(February 6, 2006) - The College Squash Association has announced their 2006 Hall of Fame class, and among those inductees is Fordham Squash coach
Bob Hawthorn. The Hall of Fame induction ceremony will take place on Saturday, February 18th.
Each year, the CSA Hall of Fame inducts players, coaches or friends that have had a major impact on the sport, which is exactly what Hawthorn has done over the span of his career at Fordham.
"This is a prestigious award with challenging criterion, and is long overdue for an amazing man, such as Bob," said Paul Assiaiante, one of the Men's CSA Executive Board members.

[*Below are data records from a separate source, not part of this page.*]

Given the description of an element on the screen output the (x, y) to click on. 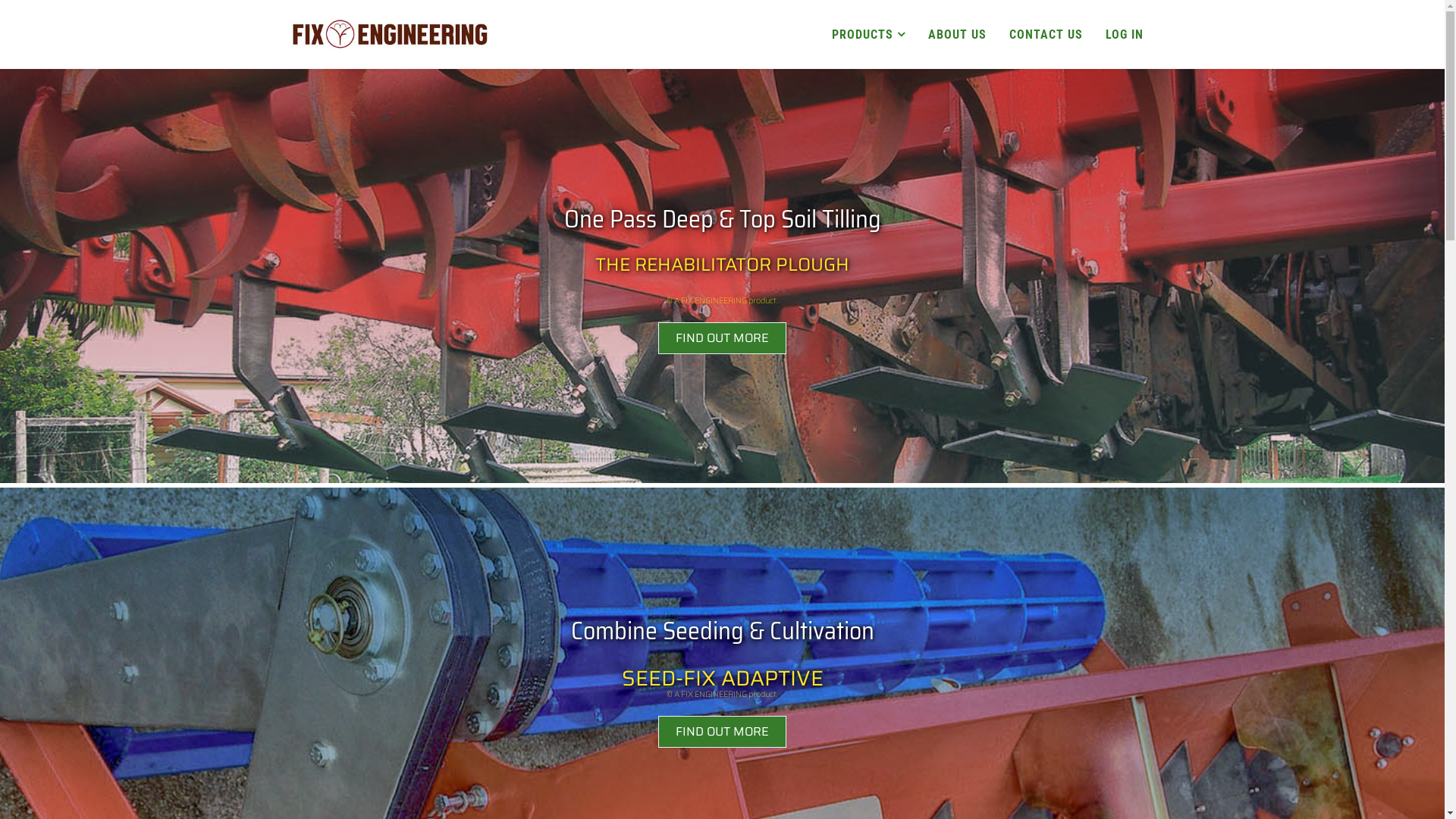
CONTACT US Element type: text (1045, 34)
ABOUT US Element type: text (956, 34)
FIND OUT MORE Element type: text (722, 338)
PRODUCTS Element type: text (868, 34)
LOG IN Element type: text (1123, 34)
FIND OUT MORE Element type: text (722, 731)
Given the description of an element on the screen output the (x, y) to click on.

Hawthorn has single-handedly kept Fordham Squash on the map, since taking over the coaching reins in the fall of 1956, back when the squash team had to travel daily to the New York Athletic Club to practice and play its matches. He is currently in his 51st season as the head squash and men's tennis coach, the longest tenure of any Fordham coach in school history.
A 1953 graduate of Fordham University, Hawthorn was a standout in both tennis and squash and was inducted into the Fordham Athletic Hall of Fame in 1977. Hawthorn gained Eastern ranking prominence as a player in the 1950s in both tennis and squash. Following his graduation, Hawthorn enrolled in the graduate school at Rose Hill, (eventually earning a Master of Science degree in Education in 1960), and took over the squash coaching reins in 1956. By 1958, Hawthorn was coaching the men's tennis team and teaching at Fordham Prep, a position which he just recently retired from in 2005.
From a coaching standpoint, Hawthorn is one of three coaches to be a three-time winner of the "Iron Major" Award (1976, 1984, and 1985), given to Fordham's top coach each year. In 1998, he was the recipient of the National Intercollegiate Squash Racquets Association (NISRA) Lifetime Achievement Award, and just one year later, the renovated outdoor tennis courts at Fordham were renamed the Hawthorn-Rooney Courts, a dual honor for Hawthorn and former women's coach, John Rooney.
He and his wife of 45 years, Eileen, reside in New Rochelle. The Hawthorns have eight children, all of whom have attended Fordham and either played or served as managers of the tennis team under their father, to go along with 12 grandchildren.